Assessing the Scale and Impact of Disaster Philanthropy

Friday, November 13th, 2015
Monitoring Disaster Philanthropy

Monitoring Disaster Philanthropy

The Center for Disaster Philanthropy has published the second edition of Measuring the State of Disaster Philanthropy 2015: Data to Drive Decisions along with online tools, including a dashboard and an interactive funding map. The online tools enable users to monitor contributions to support relief by disaster type, disaster assistance strategy and geographic areas impacted. The report and the online tools aim to help donors, government agencies, news media and other stakeholders understand the scale and scope of global disaster-related philanthropy. This information can inform more effective philanthropy by avoiding duplication of efforts and misuse of scarce resources.

According to Measuring the State of Disaster Philanthropy 2015, a total of $27.6 billion was given in response to disasters and humanitarian crises in 2013. Most of that sum was directed towards immediate response and relief efforts.
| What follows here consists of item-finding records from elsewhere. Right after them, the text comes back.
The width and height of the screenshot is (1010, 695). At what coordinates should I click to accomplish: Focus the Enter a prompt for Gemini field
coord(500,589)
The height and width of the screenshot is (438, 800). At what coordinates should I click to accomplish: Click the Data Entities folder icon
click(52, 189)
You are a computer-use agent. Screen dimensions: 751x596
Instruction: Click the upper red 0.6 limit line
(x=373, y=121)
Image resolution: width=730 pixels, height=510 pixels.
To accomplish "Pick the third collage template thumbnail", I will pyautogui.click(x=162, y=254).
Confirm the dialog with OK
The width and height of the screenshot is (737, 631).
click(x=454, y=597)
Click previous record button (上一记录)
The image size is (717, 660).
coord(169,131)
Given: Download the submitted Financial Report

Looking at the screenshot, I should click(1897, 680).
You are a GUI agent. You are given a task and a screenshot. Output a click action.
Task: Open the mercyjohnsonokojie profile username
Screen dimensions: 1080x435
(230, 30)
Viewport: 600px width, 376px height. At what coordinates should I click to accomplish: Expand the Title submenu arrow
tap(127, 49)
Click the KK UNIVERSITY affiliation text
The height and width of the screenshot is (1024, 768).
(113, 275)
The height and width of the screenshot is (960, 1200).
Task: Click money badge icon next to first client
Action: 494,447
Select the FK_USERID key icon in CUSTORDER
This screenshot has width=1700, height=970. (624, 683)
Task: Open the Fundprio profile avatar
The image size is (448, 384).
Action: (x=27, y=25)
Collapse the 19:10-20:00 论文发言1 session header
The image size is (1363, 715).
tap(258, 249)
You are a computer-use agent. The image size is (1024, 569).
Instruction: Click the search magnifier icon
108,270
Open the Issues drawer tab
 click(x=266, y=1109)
While the largest share of the total was contributed by government donors and agencies, with the U.S. Federal Emergency Agency alone accounting for $11 billion, the report also found that the largest thousand U.S. foundations awarded $116.9 million, with an additional $60.1 million provided by smaller foundations, public charities, and international foundations. Outside the U.S., aid from the twenty-nine members of the OECD’s Development Assistance Committee totaled $13.6 billion, while another $2.4 billion was awarded by other donors and multilateral organizations.

The Center for Disaster Philanthropy is to be commended for collecting, analyzing and publishing this data, as it informs strategic decision making and may increase the effectiveness of disaster relief aid. However, and this bears repeating, it is a better use of funds to prevent and mitigate disasters than to respond to them. The challenge is that disaster mitigation efforts can be more difficult to assess and donors do not have the same visibility for such efforts as they do for the powerful (and generous) work of providing relief.